/---
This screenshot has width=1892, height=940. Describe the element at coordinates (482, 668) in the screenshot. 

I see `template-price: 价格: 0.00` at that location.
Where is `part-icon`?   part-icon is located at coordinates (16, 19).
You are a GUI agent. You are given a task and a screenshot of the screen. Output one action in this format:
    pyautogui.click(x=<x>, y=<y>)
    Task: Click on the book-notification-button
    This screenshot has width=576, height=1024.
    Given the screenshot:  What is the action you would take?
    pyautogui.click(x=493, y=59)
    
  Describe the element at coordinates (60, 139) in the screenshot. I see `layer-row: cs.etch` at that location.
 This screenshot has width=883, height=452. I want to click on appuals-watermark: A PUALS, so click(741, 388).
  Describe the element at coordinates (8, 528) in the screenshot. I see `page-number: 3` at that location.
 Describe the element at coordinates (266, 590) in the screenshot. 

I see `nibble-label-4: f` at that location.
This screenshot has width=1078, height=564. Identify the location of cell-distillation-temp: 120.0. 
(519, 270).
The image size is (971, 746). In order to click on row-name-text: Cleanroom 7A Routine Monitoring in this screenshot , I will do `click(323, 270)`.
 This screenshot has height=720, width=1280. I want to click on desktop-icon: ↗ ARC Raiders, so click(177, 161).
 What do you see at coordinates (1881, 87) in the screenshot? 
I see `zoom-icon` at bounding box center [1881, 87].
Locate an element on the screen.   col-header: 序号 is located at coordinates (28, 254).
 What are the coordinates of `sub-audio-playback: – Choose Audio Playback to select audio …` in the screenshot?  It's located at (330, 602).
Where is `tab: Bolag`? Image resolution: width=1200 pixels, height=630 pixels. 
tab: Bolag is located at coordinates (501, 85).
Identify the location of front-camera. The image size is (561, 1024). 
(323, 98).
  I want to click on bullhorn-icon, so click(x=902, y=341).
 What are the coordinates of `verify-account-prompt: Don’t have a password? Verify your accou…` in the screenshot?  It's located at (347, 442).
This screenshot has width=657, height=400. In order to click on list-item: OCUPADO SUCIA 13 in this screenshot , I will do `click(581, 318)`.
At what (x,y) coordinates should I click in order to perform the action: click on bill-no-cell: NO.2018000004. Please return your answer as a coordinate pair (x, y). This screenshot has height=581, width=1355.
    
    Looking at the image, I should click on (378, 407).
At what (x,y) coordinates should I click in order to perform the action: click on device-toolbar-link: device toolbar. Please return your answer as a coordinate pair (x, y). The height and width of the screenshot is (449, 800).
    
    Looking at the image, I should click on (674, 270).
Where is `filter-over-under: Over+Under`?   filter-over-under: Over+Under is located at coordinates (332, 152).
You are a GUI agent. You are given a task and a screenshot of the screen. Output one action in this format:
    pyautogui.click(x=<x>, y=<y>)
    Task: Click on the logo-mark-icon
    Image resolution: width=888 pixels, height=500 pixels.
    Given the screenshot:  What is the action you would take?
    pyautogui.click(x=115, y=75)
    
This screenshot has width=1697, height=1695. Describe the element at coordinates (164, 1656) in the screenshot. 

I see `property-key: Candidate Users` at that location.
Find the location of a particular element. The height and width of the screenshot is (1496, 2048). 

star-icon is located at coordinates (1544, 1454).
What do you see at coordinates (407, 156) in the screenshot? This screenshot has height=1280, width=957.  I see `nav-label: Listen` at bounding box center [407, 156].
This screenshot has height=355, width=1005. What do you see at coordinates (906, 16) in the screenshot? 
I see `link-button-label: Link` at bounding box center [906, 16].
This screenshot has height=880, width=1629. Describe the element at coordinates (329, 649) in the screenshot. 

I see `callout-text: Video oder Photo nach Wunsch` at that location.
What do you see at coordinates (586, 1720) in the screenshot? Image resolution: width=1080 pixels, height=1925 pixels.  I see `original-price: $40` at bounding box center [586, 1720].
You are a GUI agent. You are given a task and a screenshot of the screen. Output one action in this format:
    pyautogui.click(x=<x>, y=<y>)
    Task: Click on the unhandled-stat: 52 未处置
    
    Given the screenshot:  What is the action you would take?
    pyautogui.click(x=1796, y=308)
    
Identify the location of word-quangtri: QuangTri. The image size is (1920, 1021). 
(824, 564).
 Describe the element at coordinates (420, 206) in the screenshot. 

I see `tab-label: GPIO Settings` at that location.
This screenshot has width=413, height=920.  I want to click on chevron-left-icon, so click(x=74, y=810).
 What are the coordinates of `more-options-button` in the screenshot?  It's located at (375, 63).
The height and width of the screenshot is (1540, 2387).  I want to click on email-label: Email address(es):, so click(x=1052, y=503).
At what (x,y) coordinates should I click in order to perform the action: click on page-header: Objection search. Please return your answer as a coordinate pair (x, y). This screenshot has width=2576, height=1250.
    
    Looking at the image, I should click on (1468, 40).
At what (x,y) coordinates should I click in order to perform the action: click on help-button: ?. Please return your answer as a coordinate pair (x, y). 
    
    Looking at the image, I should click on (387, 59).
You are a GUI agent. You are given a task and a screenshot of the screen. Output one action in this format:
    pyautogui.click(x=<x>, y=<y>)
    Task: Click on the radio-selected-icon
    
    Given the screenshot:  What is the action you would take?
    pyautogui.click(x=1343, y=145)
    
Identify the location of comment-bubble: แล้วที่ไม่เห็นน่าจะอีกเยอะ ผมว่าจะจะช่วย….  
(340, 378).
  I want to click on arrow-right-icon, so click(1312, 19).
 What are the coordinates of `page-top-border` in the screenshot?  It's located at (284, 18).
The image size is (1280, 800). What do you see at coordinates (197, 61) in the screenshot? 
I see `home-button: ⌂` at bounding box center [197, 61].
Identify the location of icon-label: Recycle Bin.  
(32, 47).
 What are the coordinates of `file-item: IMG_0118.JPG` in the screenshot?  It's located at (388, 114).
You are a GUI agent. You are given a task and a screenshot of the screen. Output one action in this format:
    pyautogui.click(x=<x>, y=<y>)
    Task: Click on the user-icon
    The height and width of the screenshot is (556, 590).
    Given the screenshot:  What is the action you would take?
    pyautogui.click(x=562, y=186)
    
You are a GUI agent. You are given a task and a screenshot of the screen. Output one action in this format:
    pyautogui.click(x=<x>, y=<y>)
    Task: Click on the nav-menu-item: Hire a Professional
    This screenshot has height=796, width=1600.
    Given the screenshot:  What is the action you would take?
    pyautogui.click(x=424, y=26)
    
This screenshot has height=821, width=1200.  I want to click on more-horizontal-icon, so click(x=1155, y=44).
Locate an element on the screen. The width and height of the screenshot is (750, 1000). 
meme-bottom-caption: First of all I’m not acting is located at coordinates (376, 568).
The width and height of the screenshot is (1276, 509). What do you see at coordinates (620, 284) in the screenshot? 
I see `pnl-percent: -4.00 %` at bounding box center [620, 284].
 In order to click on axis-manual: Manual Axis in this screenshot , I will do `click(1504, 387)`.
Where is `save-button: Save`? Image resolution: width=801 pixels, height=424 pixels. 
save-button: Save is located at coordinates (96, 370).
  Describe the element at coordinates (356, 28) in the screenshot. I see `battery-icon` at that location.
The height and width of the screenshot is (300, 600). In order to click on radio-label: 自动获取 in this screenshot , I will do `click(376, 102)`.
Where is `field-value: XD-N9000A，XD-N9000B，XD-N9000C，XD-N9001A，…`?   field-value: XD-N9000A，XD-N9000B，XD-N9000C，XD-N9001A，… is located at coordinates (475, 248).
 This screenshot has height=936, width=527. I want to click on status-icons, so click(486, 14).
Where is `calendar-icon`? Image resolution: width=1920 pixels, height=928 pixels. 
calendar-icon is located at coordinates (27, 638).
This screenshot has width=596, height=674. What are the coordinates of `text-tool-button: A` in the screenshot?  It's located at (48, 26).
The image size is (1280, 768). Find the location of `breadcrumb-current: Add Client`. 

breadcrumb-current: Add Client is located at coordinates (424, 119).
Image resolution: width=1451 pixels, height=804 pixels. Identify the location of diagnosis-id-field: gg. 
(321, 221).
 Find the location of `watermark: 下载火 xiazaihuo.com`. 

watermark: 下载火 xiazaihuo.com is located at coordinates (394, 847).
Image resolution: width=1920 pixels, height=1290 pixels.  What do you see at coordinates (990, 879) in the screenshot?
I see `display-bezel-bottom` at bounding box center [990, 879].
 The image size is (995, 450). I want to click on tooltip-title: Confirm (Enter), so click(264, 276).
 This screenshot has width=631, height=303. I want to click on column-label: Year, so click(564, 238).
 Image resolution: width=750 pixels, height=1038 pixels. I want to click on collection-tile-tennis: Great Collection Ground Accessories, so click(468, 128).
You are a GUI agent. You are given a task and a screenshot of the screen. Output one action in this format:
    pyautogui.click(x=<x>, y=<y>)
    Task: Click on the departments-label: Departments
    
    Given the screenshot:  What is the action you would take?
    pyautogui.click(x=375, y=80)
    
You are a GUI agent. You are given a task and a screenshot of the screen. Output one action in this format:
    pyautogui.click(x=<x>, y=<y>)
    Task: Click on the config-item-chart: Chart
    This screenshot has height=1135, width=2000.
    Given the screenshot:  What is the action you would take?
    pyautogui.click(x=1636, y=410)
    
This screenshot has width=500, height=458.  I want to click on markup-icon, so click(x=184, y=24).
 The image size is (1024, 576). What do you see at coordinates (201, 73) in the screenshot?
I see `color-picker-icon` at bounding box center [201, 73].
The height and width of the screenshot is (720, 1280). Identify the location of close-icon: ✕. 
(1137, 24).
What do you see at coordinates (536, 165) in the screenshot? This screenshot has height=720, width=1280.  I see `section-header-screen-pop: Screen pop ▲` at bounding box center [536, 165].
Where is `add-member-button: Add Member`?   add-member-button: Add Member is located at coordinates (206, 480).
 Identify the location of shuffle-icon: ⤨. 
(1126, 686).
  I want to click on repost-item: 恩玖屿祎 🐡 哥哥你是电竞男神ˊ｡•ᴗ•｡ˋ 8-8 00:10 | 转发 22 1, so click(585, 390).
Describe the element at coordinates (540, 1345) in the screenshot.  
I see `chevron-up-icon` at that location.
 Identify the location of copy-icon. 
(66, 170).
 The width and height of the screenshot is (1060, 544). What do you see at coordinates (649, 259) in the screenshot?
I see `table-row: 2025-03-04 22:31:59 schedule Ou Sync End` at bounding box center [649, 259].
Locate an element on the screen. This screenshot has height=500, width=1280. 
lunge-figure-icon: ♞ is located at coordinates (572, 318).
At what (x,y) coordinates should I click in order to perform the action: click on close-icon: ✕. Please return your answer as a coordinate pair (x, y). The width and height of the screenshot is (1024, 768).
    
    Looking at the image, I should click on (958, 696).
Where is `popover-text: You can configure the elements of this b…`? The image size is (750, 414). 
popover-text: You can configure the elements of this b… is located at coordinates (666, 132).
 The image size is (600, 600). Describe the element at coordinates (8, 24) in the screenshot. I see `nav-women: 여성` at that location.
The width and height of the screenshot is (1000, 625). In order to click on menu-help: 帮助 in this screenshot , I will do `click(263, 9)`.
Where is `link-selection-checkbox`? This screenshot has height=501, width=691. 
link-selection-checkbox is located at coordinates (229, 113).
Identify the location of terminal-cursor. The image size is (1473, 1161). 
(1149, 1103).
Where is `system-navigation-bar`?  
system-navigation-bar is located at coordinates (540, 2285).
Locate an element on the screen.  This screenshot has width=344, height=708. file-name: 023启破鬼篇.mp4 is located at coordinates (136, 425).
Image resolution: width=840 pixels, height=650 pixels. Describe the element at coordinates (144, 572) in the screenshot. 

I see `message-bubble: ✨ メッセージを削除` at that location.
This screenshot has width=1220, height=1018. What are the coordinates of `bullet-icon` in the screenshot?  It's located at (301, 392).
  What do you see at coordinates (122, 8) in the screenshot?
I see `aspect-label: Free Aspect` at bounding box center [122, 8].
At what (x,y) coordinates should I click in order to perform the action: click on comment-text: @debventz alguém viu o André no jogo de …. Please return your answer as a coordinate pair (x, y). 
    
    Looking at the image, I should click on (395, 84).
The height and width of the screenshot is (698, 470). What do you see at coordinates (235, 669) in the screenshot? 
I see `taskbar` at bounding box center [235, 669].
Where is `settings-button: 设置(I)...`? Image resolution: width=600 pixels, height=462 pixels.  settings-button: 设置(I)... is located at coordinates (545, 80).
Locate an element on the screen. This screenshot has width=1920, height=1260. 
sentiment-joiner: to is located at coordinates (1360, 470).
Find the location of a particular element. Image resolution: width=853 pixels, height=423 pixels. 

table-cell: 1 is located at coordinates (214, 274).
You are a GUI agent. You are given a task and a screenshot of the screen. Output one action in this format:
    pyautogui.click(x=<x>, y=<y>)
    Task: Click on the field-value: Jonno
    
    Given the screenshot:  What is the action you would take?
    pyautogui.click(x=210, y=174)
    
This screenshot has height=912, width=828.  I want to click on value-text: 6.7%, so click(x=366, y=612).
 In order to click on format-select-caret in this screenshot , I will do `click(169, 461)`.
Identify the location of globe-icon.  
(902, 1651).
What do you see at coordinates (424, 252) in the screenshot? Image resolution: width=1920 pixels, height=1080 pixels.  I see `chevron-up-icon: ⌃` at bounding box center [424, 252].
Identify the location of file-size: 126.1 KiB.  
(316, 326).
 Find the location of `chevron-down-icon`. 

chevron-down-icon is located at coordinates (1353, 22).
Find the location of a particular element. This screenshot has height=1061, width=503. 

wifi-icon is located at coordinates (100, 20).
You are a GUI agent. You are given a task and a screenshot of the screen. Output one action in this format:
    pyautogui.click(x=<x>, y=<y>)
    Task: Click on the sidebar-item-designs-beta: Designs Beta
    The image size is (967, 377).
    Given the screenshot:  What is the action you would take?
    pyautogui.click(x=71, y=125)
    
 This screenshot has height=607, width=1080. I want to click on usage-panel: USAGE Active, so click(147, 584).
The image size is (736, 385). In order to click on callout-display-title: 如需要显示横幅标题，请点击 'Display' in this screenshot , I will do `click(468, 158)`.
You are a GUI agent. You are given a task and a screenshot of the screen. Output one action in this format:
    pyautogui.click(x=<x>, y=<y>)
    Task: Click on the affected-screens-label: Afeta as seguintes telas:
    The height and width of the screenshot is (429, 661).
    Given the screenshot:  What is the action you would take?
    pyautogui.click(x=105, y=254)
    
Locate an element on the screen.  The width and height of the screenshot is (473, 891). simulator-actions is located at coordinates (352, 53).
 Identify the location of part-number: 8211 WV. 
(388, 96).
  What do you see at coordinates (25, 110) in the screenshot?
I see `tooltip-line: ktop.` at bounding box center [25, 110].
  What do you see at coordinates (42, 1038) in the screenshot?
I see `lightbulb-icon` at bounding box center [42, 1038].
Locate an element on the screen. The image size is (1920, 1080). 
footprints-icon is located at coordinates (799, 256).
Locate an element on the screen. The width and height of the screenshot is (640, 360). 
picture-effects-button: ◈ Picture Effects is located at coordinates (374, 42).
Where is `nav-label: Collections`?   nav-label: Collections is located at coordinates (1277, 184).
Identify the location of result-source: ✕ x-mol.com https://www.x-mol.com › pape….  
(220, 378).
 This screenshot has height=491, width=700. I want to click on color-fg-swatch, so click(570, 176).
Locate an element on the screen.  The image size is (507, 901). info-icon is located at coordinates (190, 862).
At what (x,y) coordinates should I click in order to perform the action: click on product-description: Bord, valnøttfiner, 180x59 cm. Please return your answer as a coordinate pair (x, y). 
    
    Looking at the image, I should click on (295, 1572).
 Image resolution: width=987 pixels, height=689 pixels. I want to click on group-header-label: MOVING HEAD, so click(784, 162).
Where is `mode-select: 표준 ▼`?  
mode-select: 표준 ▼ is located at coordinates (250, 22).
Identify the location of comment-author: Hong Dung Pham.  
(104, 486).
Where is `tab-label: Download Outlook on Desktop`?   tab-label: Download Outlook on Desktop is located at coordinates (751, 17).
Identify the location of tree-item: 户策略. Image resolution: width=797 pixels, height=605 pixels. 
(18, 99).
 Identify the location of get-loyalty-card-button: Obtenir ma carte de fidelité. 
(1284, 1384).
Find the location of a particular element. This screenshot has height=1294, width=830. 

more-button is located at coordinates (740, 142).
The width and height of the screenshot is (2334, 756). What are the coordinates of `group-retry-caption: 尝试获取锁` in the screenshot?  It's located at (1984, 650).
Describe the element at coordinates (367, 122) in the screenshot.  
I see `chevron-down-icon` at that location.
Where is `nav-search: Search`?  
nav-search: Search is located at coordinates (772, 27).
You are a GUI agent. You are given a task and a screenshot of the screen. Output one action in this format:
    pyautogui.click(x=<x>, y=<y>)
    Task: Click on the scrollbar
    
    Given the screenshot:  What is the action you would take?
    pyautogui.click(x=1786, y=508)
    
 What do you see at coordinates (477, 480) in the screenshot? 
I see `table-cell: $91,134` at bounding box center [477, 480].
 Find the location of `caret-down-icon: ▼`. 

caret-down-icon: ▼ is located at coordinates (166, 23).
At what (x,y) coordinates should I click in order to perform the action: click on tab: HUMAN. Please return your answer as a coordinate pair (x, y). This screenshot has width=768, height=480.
\---
*REQUIRED ACTION*
Copy out the lines of the entries above verbatim, beginning with the line that contains "coordinates (28, 254)." and ending with the line that contains "coordinates (332, 152).", with both of those lines included.

*FINAL ANSWER*
Locate an element on the screen.   col-header: 序号 is located at coordinates (28, 254).
 What are the coordinates of `sub-audio-playback: – Choose Audio Playback to select audio …` in the screenshot?  It's located at (330, 602).
Where is `tab: Bolag`? Image resolution: width=1200 pixels, height=630 pixels. 
tab: Bolag is located at coordinates (501, 85).
Identify the location of front-camera. The image size is (561, 1024). 
(323, 98).
  I want to click on bullhorn-icon, so click(x=902, y=341).
 What are the coordinates of `verify-account-prompt: Don’t have a password? Verify your accou…` in the screenshot?  It's located at (347, 442).
This screenshot has width=657, height=400. In order to click on list-item: OCUPADO SUCIA 13 in this screenshot , I will do `click(581, 318)`.
At what (x,y) coordinates should I click in order to perform the action: click on bill-no-cell: NO.2018000004. Please return your answer as a coordinate pair (x, y). This screenshot has height=581, width=1355.
    
    Looking at the image, I should click on (378, 407).
At what (x,y) coordinates should I click in order to perform the action: click on device-toolbar-link: device toolbar. Please return your answer as a coordinate pair (x, y). The height and width of the screenshot is (449, 800).
    
    Looking at the image, I should click on (674, 270).
Where is `filter-over-under: Over+Under`?   filter-over-under: Over+Under is located at coordinates (332, 152).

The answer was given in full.